Netanyahu, who replaced Olmert who was put on trial, who replaced Sharon who fell into a coma, who replaced Barak, who fell out of favor, who replaced Netanyahu the first time around, bowed to the inevitable. And to his credit, he did it reluctantly.
Netanyahu, we are told, did his best. Like the most dedicated of the ghetto leaders during the Holocaust, he stalled for time, he gave out false lists, he tried to distract the important foreigners swaggering through his ghetto, hoping that they wouldn’t see the children, wouldn’t start thinking about how those children might look splayed across an altar of peace with their throats cut and a bloody worthless peace agreement in their mouths.
But then when he was cornered, he bowed to necessity.
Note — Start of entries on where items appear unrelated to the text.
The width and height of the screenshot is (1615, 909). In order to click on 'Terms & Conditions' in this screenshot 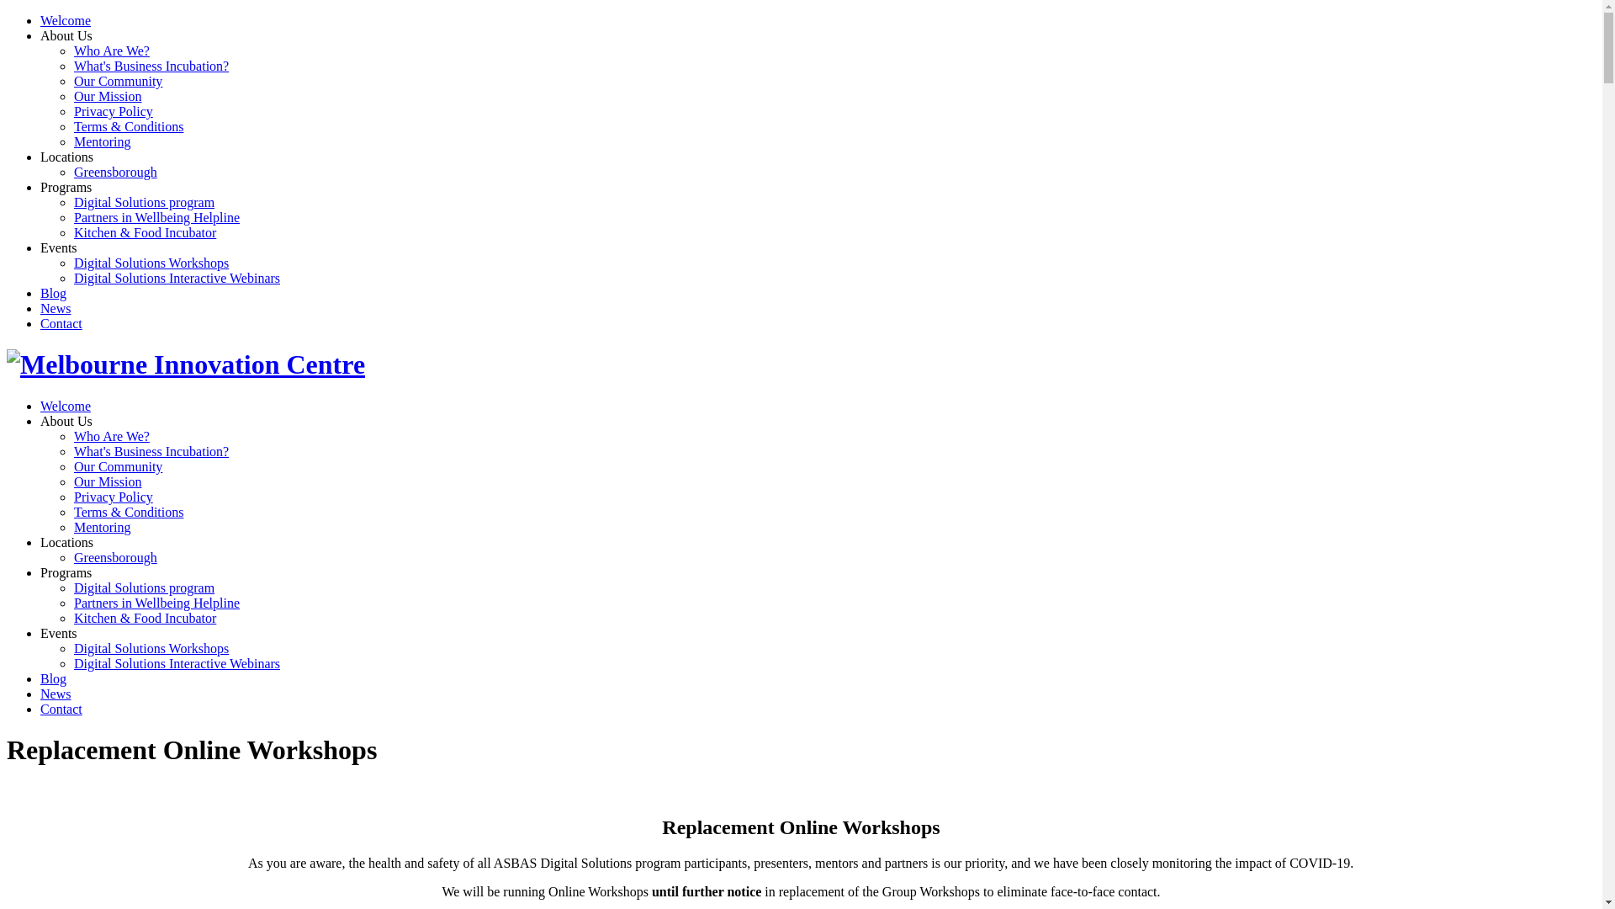, I will do `click(128, 511)`.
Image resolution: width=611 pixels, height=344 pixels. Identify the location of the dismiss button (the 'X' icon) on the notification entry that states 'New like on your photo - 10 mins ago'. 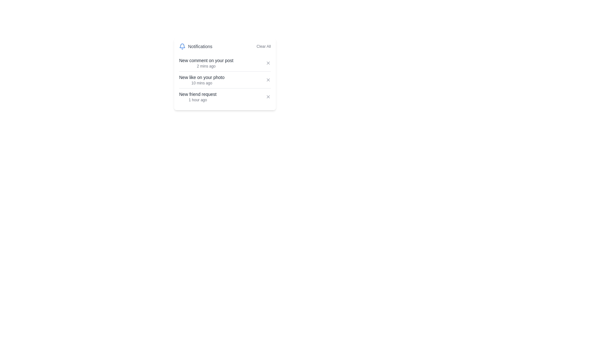
(268, 79).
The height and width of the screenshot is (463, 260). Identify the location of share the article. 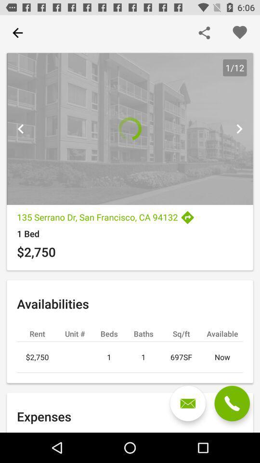
(204, 33).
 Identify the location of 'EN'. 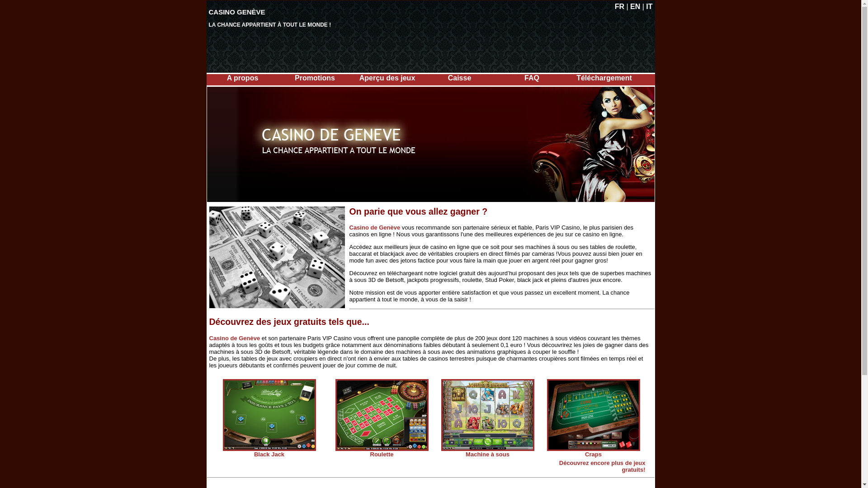
(634, 6).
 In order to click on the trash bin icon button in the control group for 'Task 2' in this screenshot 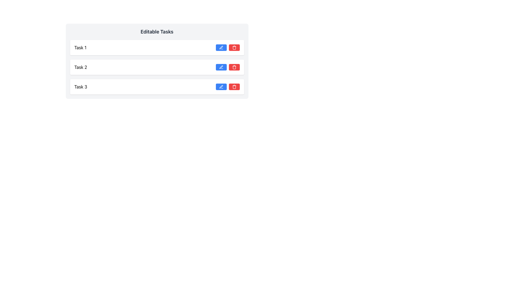, I will do `click(234, 67)`.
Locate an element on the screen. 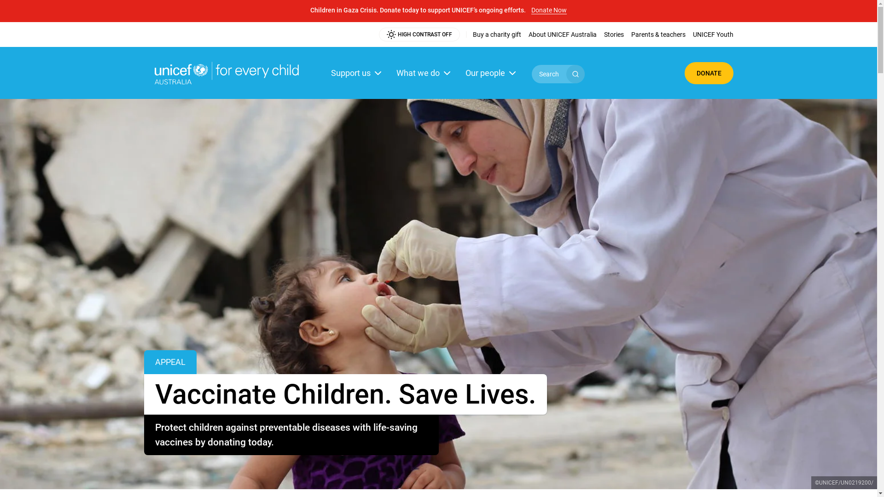 Image resolution: width=884 pixels, height=497 pixels. 'UNICEF Youth' is located at coordinates (713, 34).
Was he a Rumkowski, hallucinating that he could save the Jews of Lodz through peaceful Nazi collaboration, or a Kastner, playing the game to save a majority and then maybe a minority and then leaving with a few trains of important people with the death screams of the half-a-million Jews of Hungary whom he lied to and betrayed for their own good ringing in his ears.
Perhaps when all the peace processes are done, then the Labor Party, Kastner’s party, will rescue a few planeloads of important people from the burning ruins of Israel and mark that as the success of their peace efforts.
If you wish to understand, pause and listen for a moment to Chaim Rumkowski as he delivers the infamous speech to the Jews of the Lodz Ghetto that will one day be known as the “Give Me Your Children” speech.
“The ghetto has been struck a hard blow. They demand what is most dear to it – children and old people. I was not privileged to have a child of my own and therefore devoted my best years to children,” Rumkowski, the former orphanage director turned head of the Lodz Ghetto Judenraat, says, wiping his forehead.
“I lived and breathed together with children. I never imagined that my own hands would be forced to make this sacrifice on the altar. In my old age I am forced to stretch out my hands and to beg: Brothers and sisters, give them to me! Fathers and mothers, give me your children!”
“Yesterday, in the course of the day,” Rumkowski tells the assembled Jews, who only thought that they had lived through hell at that point, “I was given the order to send away more than 20,000 Jews from the ghetto, and if I did not – ‘we will do it ourselves’.”
And it is this phrase. This “we will do it ourselves” that is the true name of the moloch of peace. Hear the rationalizations now from Rumkowski’s lips on September 4, 1942, addressing men and women who are doomed to death. Hear it from the lips of Netanyahu and his associates. Hear it from the conservative rationalizers who warn that if Israel does not give up its children on the altar of peace, Obama and the European Union and all the rest will do it themselves. “The question arose: ‘Should we have accepted this and carried it out ourselves, or left it to others?’ But as we were guided not by the thought: “how many will be lost?” but “how many can be saved?” we arrived at the conclusion – those closest to me at work, that is, and myself – that however difficult it was going to be, we must take upon ourselves the carrying out of this decree,” Rumkowski said, transforming his collaboration in the murder of thousands of children into an act of personal courage.